Alzò le mani, in un leggero tremito. Leggero? Wilson strinse gli occhi.

Non fingi, non mi sbeffeggi. Tremano davvero.


“Posso toccarle i piatti, miss? E il bilanciere... mi permetterebbe di tormentarle il bilanciere? Sono qui apposta...”

“Sei davvero impossibile.”

“Mi piace di più quando mi chiami stronzo. Più appropriato. L'impossibile non esiste.”


L'impossibile non esiste. E non prova dolore.


“Forse pensi. E, se pensi, addirittura ad Amber.”


Wilson non rispose. Abbassò gli occhi, la mano a correre lungo la pelle, la cicatrice in rilievo, indurita come cuoio.


“Non mi piace nominarla quando...” - esordì e si interruppe. Quando cosa?


C'era lei, non c'eri tu.


L'unica per cui avrei rinunciato a te.

L'unica per cui l'ho fatto.


“Quando cosa? Quando tradisci la sua memoria con me?”


Non infierire. Hai trovato il modo di portarmela via, non parliamone più.


“Non lo fare, House. Non fare quello che stai facendo.”


E, quando sono con te, la tradisco. Credo.


“Tu credi?”

“Ho parlato? Credevo di aver solo pensato...”


E, quando sono con te...


“Ah, povero James, che parla solo con se stesso...”

“Non penso ad Amber quando sono con te.” - replicò, piano - “Ma mi sono domandato spesso quanto lei pensasse a te, mentre era con me. Io lo facevo.”


Nessuna risposta. Nessuna sorpresa. Wilson, percorrendo il letto, le mani aperte sulle lenzuola, si piegò su di lui, cercandogli la bocca.

House aprì la propria senza discutere. E chiuse gli occhi.


Io pensavo a te, con lei. Nocebo, dicono i libri che sbagliano.

Non dovresti farmi nulla eppure mi fai male.


“Resterai stanotte?” - domandò, guardandolo, mentre le sue labbra si allontanavano. Sapeva essere curioso nel porre le domande. Ma non sapeva pregare.

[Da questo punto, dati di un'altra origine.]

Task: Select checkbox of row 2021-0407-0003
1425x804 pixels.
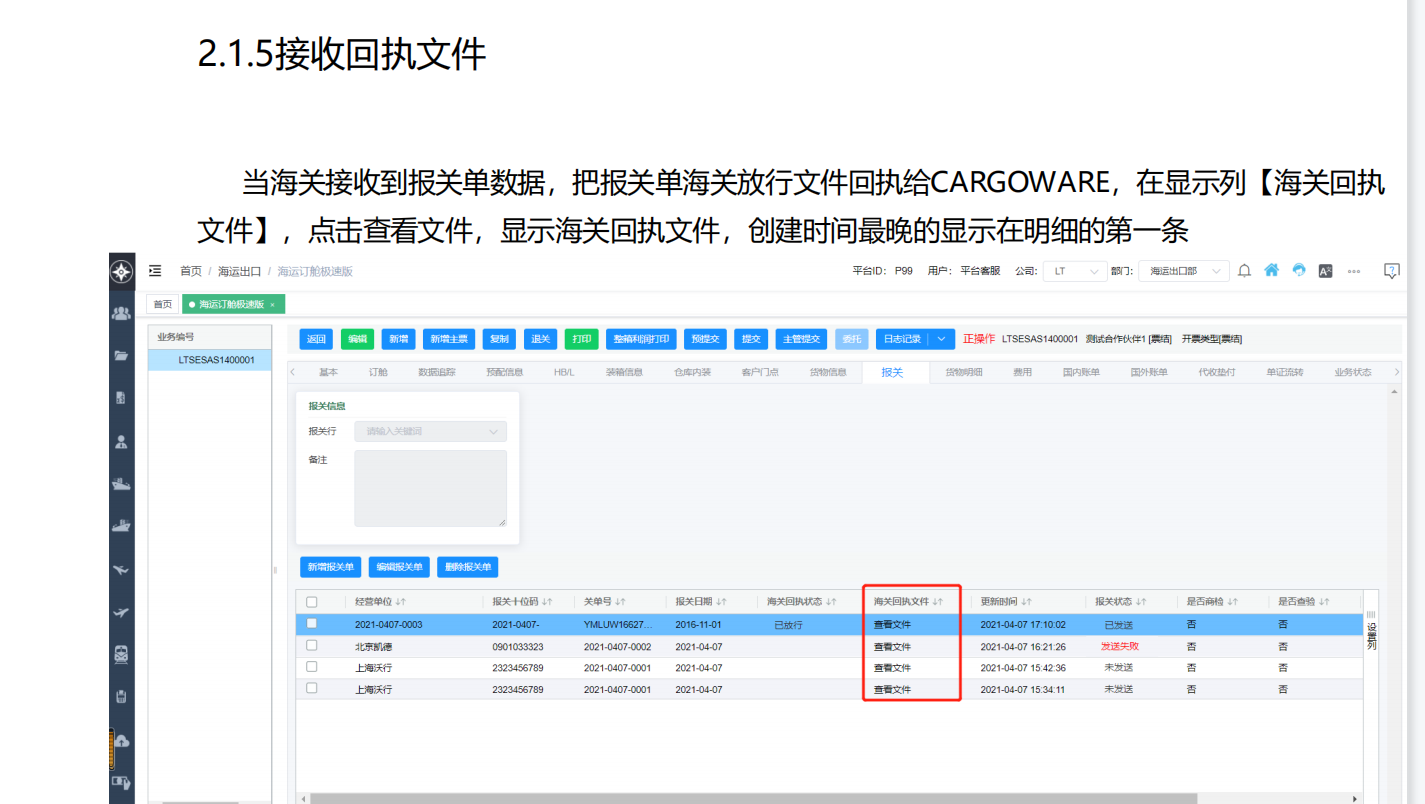Action: (x=312, y=624)
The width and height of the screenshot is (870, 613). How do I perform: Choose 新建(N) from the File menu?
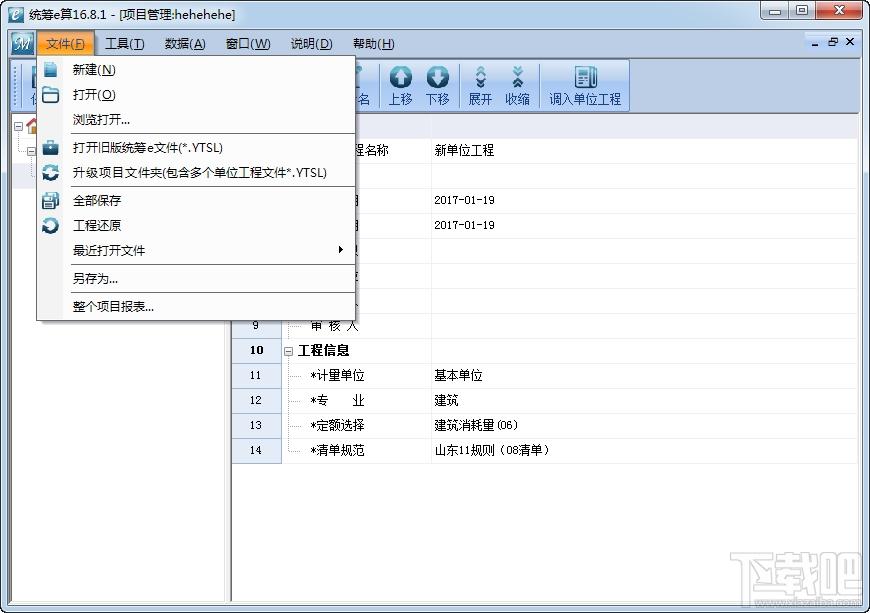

“Vengo sempre con l'intenzione di restare.” - rispose, sdraiandosi al suo fianco e afferrando una coperta, per entrambi.


Non mi illudo. Non sei la soluzione ai miei problemi.

Non sei la cura, non sei il sollievo, non sei la spiegazione.


“Buonanotte, allora.” - soffiò, nel buio, senza toccarlo.


Buonanotte, Jimmy.


Non sei nulla. Ma mi fai comunque sentir bene.

E il tuo respiro... sento sempre il tuo respiro. Non privarmene. Per favore.